Repeat precisely the line in which "Click the 107.100 price scale label" occurs and all lines that follow it in the entries below. Pictures must be omitted.

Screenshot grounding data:
Segment Open
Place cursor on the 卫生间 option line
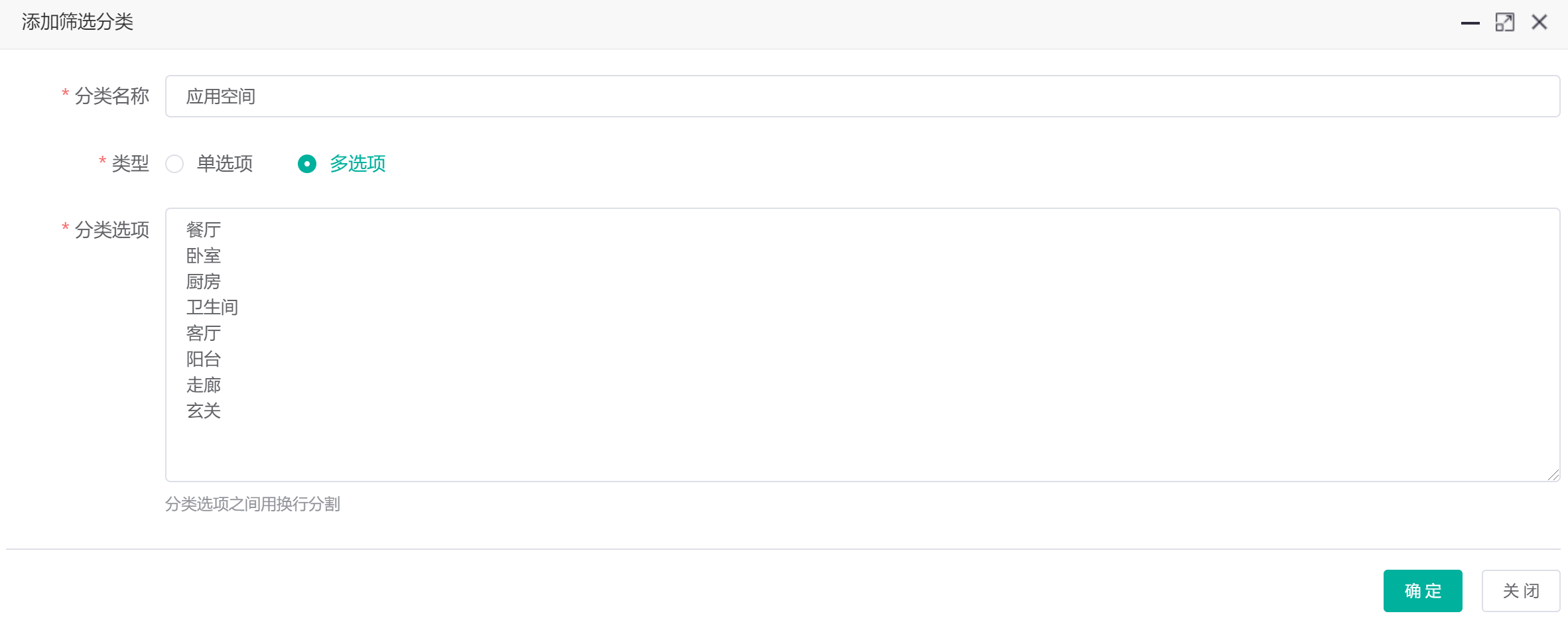Screen dimensions: 1568x644 coord(212,308)
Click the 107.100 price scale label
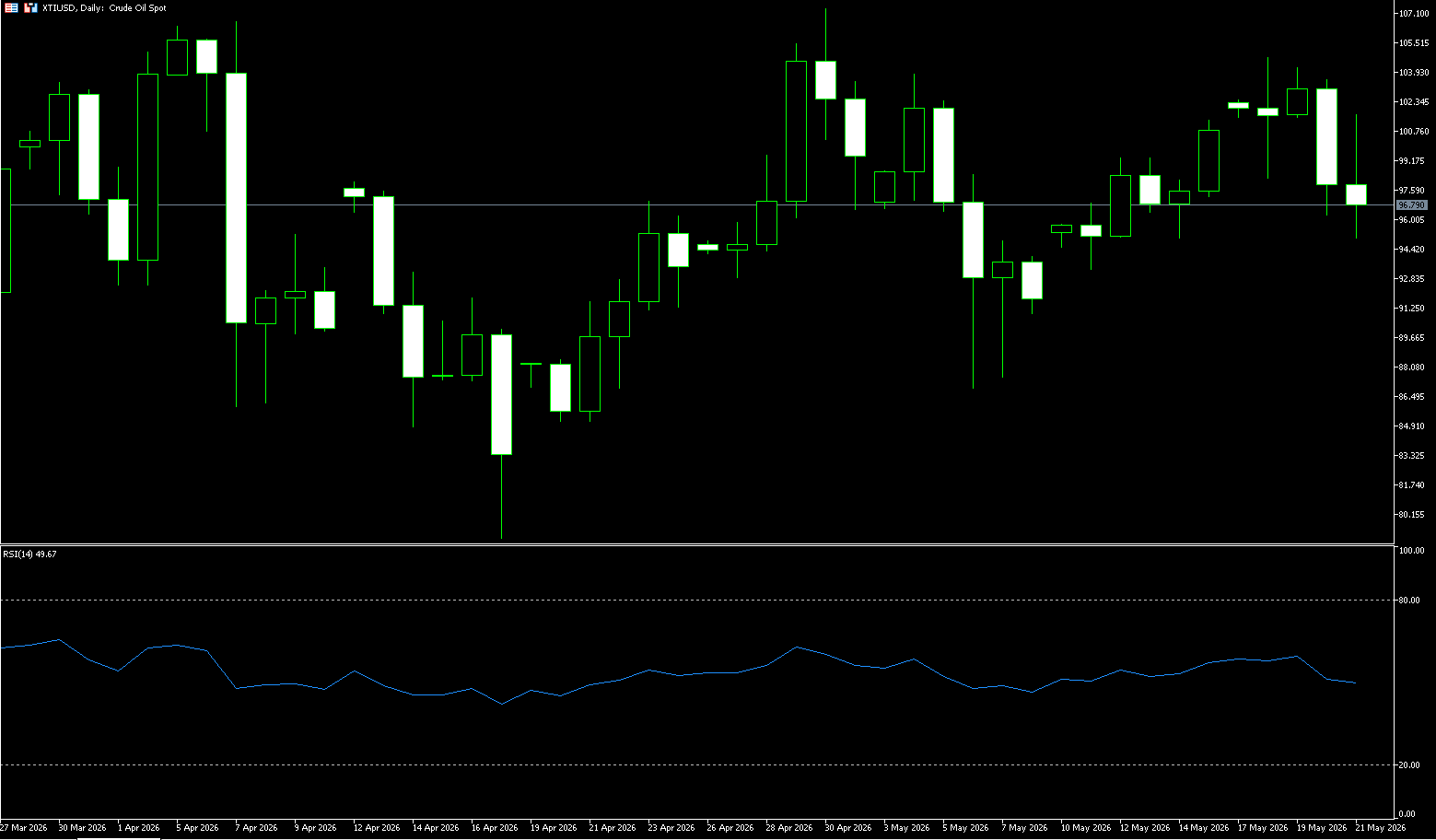Viewport: 1436px width, 840px height. pyautogui.click(x=1414, y=14)
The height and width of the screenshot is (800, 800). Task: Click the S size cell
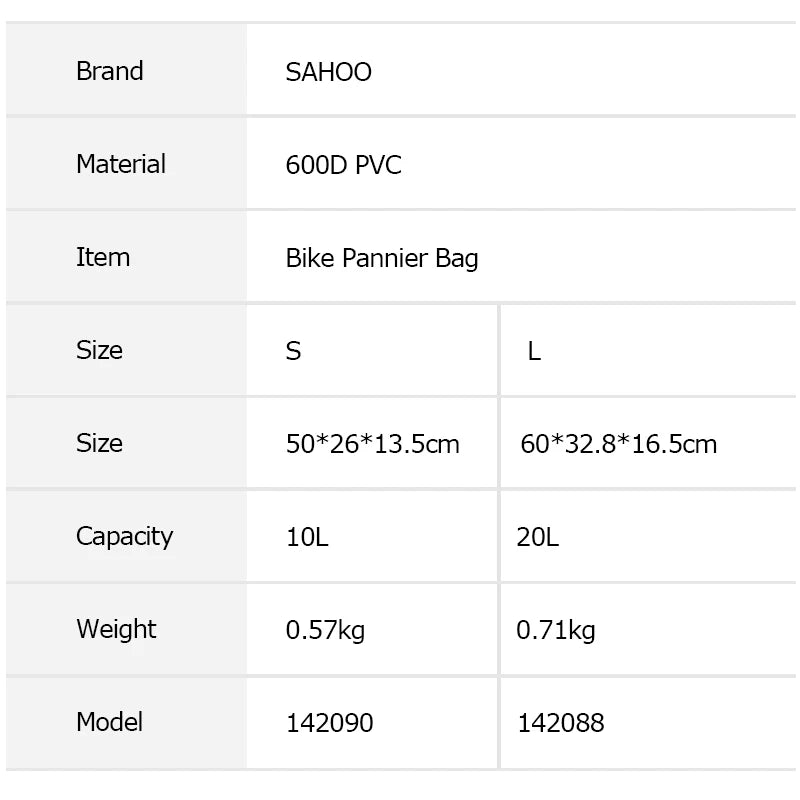point(293,351)
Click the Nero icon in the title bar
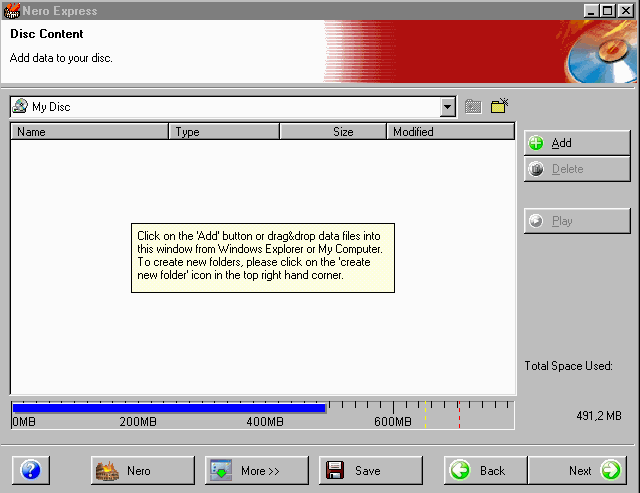Image resolution: width=640 pixels, height=493 pixels. [x=12, y=10]
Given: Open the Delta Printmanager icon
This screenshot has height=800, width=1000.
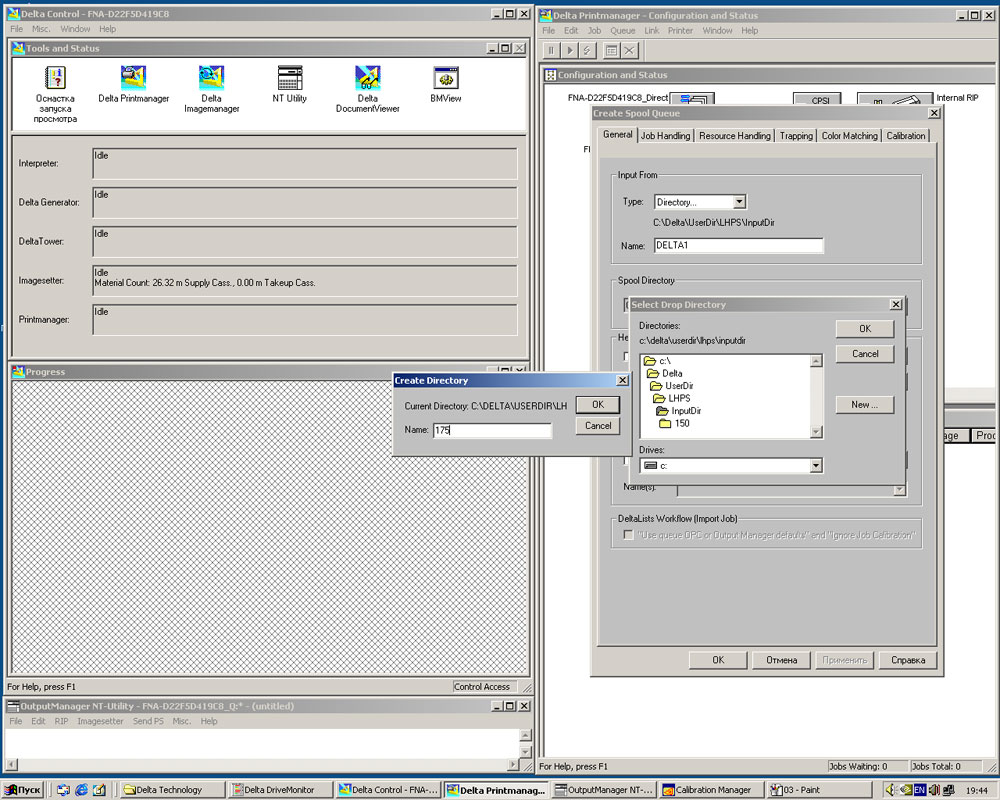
Segment Closed
§ **Your response**:
Click the 107.100 price scale label
Viewport: 1436px width, 840px height. pyautogui.click(x=1414, y=14)
The height and width of the screenshot is (800, 800). Task: Click the S size cell
point(293,351)
Click the Nero icon in the title bar
Image resolution: width=640 pixels, height=493 pixels. [x=12, y=10]
Given: Open the Delta Printmanager icon
This screenshot has height=800, width=1000.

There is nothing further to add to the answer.